═════ Stored data
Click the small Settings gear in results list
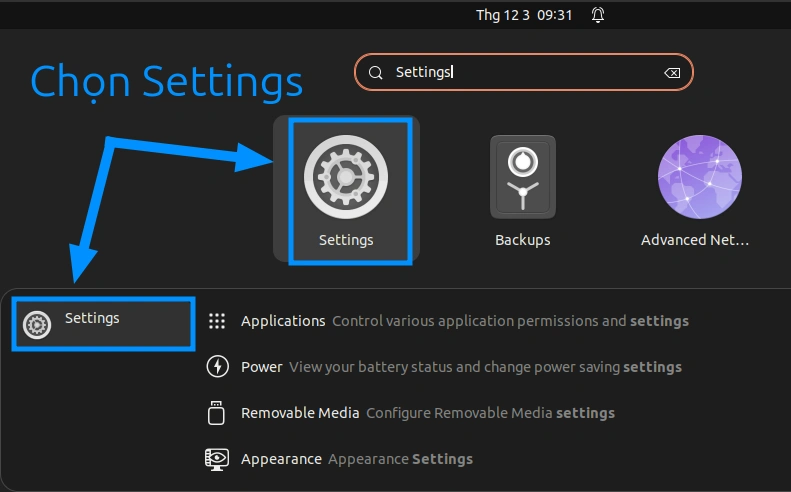tap(37, 324)
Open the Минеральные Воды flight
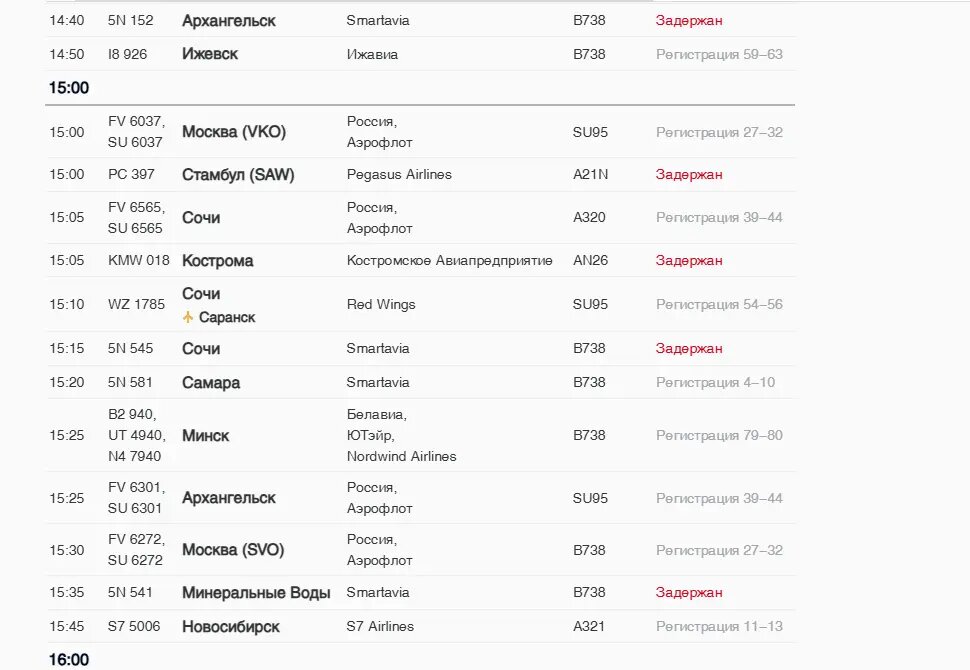 click(256, 593)
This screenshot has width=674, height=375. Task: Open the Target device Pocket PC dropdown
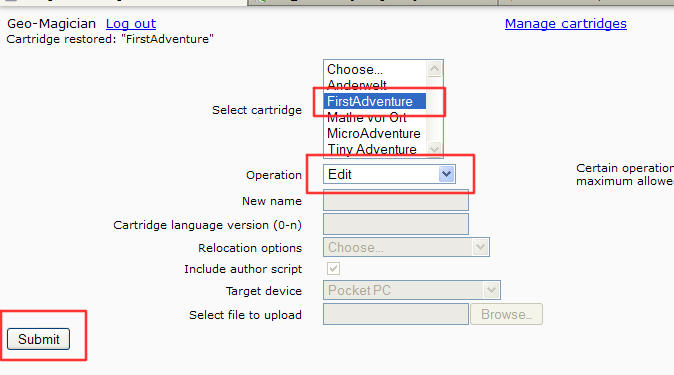point(412,290)
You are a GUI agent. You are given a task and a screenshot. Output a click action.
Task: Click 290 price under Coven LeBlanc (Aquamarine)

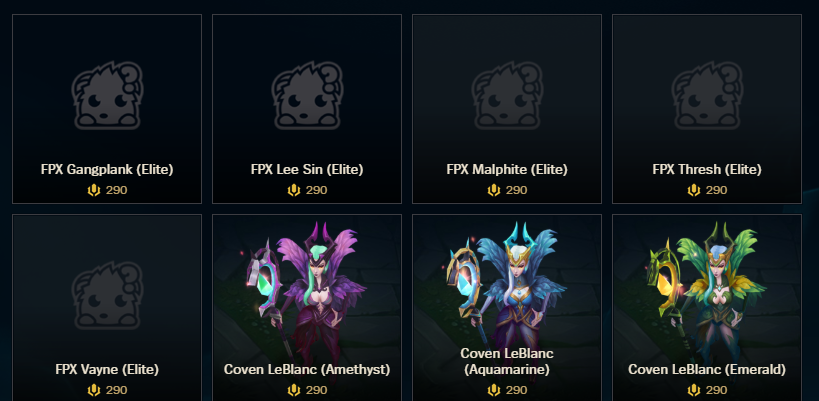tap(517, 390)
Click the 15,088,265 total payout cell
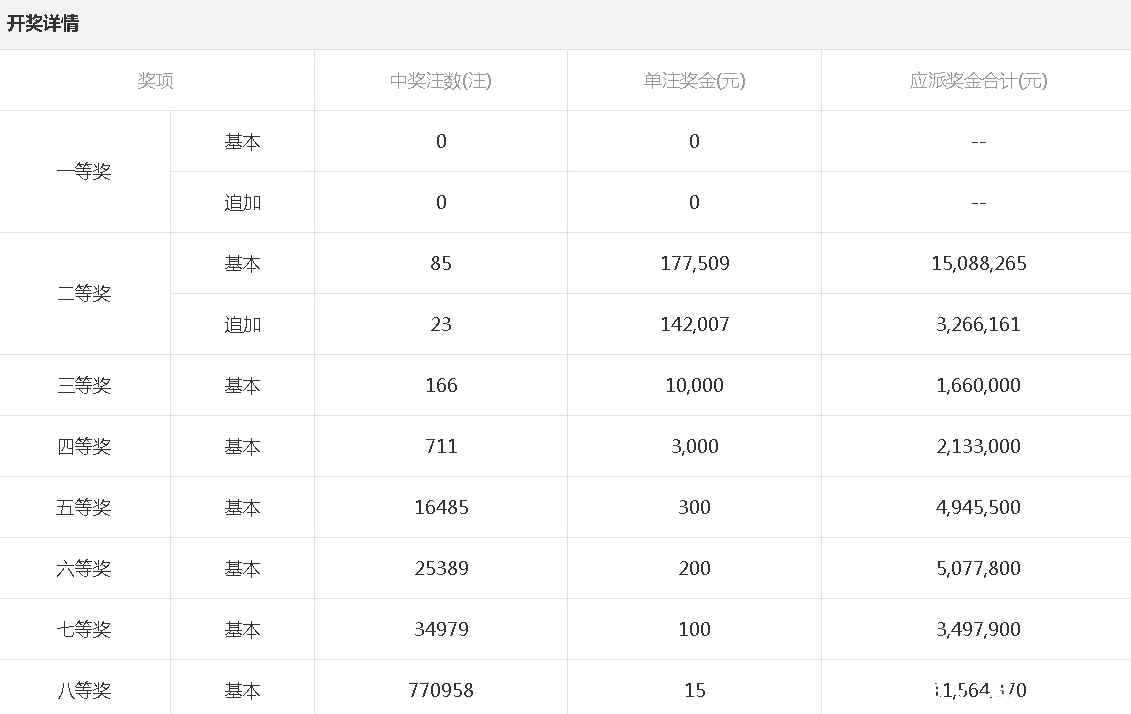The height and width of the screenshot is (714, 1131). (x=977, y=263)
══════════
Work to be completed | Lines from the one with "This screenshot has" through the final line of the records are the whole answer; print them exactly, minus any pictures.

Answer section |
This screenshot has width=674, height=375. Task: Open the Target device Pocket PC dropdown
point(412,290)
You are a GUI agent. You are given a task and a screenshot. Output a click action.
Task: Click 290 price under Coven LeBlanc (Aquamarine)

tap(517, 390)
Click the 15,088,265 total payout cell
The height and width of the screenshot is (714, 1131). (x=977, y=263)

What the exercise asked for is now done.